For the purposes of this study, our interest is not in the issuer selection mechanism, but in checking which set of macro exposures is most important to match. The selection mechanism therefore does not need to be optimal in any sense (e.g., minimizing tracking error volatility or maximizing performance). Rather, we would like to test our replication methods using several different issuer selection mechanisms, to ensure that differences between the two replicating portfolios (DTS-matched and spread duration matched) are independent of the specific bonds that were selected. One approach is simulation, in which bonds in each cell would be randomly selected, the replication results recorded, and the analysis repeated multiple times. Another approach, which we use instead, is to specify explicit selection criteria based on bond characteristics. While this approach leads to a single replicating portfolio (per criterion), it more closely mimics a realistic process of constructing replicating portfolios for index tracking purposes.

We analyze five potential bond selection criteria. The first criterion, based on market value, selects 10 of the largest bonds in each cell. Hence, it results in the most investible and liquid portfolios (as larger size is generally associated with increased liquidity). The remaining four criteria are designed primarily to maximize our ability to distinguish between the two replication strategies. The second and third criteria rely on spread and select the bonds with the highest (lowest) level of spread. This represents a replication strategy that tries to maximize carry (minimize risk). The last two criteria use an algorithm designed to maximize the dispersion in either spread duration or DTS among the bonds selected within each cell.
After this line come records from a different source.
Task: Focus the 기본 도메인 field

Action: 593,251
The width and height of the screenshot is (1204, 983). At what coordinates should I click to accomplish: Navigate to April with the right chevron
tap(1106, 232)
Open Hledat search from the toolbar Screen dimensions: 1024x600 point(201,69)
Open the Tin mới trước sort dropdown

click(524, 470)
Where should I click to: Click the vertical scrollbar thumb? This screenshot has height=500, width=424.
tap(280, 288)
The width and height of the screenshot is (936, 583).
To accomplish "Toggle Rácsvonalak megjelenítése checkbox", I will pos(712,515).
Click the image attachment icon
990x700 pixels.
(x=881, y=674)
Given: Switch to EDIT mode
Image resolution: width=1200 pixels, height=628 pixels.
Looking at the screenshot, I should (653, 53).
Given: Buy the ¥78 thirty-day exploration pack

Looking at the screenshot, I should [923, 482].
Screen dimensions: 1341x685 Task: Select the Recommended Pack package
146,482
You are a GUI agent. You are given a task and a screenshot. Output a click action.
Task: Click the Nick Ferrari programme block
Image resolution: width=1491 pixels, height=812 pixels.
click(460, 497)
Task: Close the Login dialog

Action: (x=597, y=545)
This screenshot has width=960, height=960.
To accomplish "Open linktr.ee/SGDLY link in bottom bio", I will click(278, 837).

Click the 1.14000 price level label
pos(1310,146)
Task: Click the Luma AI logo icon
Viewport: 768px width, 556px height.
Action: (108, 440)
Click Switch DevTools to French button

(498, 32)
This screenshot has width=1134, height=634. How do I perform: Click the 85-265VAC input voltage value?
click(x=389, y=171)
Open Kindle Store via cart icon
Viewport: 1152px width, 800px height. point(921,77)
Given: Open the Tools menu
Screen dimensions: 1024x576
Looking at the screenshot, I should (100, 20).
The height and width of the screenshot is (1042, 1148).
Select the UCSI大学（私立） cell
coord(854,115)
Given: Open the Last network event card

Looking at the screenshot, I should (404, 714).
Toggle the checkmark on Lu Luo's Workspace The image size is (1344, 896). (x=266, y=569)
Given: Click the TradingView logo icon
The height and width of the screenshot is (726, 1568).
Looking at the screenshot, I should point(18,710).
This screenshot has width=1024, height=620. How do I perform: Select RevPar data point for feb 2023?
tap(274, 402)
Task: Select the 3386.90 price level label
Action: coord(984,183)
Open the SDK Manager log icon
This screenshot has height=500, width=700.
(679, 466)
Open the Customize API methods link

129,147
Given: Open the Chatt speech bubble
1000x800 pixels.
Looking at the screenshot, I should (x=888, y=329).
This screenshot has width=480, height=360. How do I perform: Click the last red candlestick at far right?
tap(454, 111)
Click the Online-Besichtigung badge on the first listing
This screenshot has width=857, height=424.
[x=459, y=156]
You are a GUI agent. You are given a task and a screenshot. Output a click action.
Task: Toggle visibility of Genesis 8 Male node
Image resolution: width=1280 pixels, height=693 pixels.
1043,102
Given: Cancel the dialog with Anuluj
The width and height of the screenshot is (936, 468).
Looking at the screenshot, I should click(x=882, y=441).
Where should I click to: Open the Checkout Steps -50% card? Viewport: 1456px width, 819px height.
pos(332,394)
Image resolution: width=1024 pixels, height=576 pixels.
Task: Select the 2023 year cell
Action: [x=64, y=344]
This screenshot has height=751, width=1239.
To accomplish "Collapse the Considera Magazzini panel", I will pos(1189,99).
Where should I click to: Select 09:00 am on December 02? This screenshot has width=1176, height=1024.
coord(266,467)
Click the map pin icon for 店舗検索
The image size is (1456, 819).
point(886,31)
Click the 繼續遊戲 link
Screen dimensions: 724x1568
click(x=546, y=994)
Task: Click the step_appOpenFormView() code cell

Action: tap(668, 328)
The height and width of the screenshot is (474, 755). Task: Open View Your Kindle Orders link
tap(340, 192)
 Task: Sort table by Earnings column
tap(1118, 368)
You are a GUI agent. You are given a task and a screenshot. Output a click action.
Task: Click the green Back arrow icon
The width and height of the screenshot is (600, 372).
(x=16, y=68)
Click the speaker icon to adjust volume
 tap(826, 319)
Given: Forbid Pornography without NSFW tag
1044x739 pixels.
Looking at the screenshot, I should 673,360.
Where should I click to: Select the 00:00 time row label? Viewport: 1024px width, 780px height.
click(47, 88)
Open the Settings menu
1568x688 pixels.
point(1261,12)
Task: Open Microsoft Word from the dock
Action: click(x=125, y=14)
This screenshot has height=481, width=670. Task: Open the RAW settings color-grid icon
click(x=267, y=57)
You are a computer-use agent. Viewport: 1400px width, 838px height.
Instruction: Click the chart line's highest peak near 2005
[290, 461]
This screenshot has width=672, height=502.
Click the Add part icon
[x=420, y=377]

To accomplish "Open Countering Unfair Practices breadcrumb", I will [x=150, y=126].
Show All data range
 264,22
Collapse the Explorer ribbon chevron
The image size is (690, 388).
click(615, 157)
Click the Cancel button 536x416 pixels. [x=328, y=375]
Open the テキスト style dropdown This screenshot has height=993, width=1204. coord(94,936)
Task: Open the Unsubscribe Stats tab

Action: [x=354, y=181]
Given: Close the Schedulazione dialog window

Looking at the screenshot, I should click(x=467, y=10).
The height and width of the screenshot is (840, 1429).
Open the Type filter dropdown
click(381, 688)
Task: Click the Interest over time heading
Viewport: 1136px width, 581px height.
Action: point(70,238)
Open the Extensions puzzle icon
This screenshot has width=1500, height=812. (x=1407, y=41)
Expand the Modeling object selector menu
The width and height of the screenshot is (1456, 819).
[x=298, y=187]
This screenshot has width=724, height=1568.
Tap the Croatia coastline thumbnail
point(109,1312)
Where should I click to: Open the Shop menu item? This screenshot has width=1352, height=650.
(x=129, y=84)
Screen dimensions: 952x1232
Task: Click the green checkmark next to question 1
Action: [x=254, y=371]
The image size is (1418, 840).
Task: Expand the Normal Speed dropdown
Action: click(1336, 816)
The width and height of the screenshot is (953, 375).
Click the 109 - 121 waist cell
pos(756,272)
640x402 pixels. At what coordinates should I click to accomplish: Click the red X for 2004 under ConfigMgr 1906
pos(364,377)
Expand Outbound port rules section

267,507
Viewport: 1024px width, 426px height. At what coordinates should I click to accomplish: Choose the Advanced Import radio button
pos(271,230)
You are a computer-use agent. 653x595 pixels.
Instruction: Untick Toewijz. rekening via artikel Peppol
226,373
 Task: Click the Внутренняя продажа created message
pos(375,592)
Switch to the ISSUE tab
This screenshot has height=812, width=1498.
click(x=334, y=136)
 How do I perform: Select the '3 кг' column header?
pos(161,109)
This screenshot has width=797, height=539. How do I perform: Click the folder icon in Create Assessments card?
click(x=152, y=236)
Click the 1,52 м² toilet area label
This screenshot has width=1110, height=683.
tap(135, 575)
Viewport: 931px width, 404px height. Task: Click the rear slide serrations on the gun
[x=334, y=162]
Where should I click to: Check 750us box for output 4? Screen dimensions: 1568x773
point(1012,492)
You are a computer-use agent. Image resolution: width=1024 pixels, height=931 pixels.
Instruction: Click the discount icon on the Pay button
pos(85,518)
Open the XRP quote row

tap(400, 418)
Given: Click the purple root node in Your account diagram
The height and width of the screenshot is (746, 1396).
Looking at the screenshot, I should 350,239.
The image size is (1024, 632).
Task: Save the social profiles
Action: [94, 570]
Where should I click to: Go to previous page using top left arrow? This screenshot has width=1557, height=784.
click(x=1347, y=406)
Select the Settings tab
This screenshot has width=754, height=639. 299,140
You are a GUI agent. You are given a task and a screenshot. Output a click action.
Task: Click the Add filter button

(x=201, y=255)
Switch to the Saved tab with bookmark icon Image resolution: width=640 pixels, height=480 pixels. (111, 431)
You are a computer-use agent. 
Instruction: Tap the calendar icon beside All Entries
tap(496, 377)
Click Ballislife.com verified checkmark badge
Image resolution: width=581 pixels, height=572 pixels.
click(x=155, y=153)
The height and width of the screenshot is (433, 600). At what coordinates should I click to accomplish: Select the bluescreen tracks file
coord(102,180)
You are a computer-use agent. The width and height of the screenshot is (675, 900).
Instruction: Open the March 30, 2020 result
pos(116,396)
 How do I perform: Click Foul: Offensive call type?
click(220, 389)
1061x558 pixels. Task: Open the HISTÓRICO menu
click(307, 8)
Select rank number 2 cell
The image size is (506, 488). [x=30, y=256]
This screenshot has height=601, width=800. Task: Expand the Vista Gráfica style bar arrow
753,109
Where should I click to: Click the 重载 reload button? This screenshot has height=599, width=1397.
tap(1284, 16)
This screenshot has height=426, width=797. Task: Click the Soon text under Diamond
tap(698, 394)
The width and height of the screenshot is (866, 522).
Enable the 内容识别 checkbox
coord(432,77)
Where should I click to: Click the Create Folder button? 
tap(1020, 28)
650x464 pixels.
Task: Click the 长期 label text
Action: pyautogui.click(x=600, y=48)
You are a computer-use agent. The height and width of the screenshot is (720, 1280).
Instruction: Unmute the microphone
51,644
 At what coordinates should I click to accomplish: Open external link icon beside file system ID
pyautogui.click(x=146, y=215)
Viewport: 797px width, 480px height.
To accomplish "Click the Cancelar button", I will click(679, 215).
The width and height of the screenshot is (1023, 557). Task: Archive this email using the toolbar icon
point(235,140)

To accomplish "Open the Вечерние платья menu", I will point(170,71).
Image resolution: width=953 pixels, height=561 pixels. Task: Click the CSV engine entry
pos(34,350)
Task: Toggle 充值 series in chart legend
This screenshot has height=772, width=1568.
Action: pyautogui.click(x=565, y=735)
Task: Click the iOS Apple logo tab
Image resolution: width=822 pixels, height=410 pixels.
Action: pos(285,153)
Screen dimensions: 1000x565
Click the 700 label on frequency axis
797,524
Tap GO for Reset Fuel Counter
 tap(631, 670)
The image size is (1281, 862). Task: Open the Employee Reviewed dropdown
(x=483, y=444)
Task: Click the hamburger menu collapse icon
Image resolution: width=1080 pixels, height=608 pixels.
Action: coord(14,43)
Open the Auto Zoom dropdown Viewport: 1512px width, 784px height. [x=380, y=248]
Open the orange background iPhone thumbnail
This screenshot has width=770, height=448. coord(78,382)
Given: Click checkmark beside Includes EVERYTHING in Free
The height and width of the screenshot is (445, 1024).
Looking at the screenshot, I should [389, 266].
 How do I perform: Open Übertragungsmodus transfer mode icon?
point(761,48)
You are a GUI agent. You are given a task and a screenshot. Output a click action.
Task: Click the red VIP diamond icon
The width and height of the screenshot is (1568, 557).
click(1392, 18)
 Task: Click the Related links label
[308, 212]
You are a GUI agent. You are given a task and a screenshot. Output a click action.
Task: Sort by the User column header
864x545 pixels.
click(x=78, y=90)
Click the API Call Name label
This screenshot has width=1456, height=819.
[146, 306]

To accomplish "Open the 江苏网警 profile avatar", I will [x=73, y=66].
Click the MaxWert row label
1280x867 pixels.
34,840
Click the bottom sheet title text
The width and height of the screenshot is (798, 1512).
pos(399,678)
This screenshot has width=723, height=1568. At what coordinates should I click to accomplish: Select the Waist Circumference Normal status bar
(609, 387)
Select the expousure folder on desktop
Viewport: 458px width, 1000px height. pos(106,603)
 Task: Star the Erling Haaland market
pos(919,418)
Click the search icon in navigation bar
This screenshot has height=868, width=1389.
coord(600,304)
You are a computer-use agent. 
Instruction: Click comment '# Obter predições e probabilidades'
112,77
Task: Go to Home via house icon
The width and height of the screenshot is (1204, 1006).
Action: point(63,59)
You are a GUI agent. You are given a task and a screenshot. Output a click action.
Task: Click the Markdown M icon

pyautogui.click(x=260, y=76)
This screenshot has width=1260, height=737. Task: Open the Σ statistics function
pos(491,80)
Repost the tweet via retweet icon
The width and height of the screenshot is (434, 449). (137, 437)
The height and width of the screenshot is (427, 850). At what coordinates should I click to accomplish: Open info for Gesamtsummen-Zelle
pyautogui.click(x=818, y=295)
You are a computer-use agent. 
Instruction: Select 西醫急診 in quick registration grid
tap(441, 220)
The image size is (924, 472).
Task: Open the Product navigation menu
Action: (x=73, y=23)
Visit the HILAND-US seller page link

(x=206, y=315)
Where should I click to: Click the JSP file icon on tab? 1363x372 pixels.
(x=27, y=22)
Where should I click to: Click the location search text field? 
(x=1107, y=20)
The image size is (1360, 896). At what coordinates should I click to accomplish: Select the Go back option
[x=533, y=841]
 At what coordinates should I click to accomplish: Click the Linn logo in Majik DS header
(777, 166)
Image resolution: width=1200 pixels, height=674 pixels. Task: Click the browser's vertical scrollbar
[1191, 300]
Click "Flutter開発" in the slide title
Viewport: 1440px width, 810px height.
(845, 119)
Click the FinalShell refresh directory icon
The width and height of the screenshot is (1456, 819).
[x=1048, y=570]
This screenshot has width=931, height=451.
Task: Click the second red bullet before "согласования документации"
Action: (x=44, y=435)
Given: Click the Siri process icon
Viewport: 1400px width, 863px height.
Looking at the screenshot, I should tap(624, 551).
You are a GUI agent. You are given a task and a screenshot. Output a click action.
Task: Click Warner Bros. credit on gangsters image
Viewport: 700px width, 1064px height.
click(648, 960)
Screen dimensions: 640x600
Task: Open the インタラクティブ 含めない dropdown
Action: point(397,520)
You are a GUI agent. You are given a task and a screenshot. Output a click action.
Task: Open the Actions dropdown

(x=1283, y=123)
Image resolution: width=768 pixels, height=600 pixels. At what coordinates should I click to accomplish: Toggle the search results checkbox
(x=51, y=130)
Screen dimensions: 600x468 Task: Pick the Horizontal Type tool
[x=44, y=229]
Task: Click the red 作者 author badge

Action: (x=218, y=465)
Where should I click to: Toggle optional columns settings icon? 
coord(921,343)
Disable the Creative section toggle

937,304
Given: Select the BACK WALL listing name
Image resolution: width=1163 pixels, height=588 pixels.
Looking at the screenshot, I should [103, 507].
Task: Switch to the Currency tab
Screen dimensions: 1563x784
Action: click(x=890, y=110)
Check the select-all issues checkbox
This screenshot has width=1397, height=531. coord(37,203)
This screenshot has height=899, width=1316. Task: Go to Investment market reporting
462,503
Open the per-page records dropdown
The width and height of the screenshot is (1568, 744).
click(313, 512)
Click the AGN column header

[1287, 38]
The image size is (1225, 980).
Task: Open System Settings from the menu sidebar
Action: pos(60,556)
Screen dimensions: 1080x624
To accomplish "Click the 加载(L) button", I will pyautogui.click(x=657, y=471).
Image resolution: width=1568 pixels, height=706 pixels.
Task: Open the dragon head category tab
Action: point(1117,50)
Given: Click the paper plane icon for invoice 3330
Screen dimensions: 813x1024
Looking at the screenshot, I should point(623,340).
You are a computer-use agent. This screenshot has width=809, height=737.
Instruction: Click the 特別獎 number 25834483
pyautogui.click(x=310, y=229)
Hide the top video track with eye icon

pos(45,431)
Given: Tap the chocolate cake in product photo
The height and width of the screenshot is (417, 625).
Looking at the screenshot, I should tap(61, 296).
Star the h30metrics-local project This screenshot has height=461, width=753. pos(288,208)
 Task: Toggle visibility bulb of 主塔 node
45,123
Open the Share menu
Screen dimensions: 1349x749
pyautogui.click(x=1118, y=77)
Selecting bonds with the maximum potential dispersion in the characteristics used to match the index should magnify the mismatch between the portfolio and the benchmark in terms of the exposures not being forced to match. This in turn would facilitate the comparison between the replication results of the two sensitivity measures.

Exhibit 55–8 presents the tracking error volatilities (TEV) of the replicating portfolios during the 24-month period beginning in January 2007, for the various bond selection criteria. Irrespective of the selection criteria, matching each cell’s DTS achieves lower tracking error volatility than matching its spread duration, although the improvement varies widely, from 1.2 bp/month to almost 15 bp/month. Looking at the difference in weight given to each bond under the two matching schemes (reported in the third column) suggests that the reduction in TEV is generally more meaningful as the weight differential increases (i.e., as the replicating portfolios are less similar to each other).23

For example, if the selection criterion is market value, the average (absolute) difference in the weight of each selected bond under the two replication schemes (in proportion to the total index market value) is 0.46%, and the TEV declines from 22.9 bp/month for matching spread-duration exposures to 21.4 bp/month when matching DTS exposures. If the maximum-spread criterion is used instead, the weight differential rises to 0.72%, and the decline in TEV when matching DTS rather than spread duration exposures is 14.7 bp/month.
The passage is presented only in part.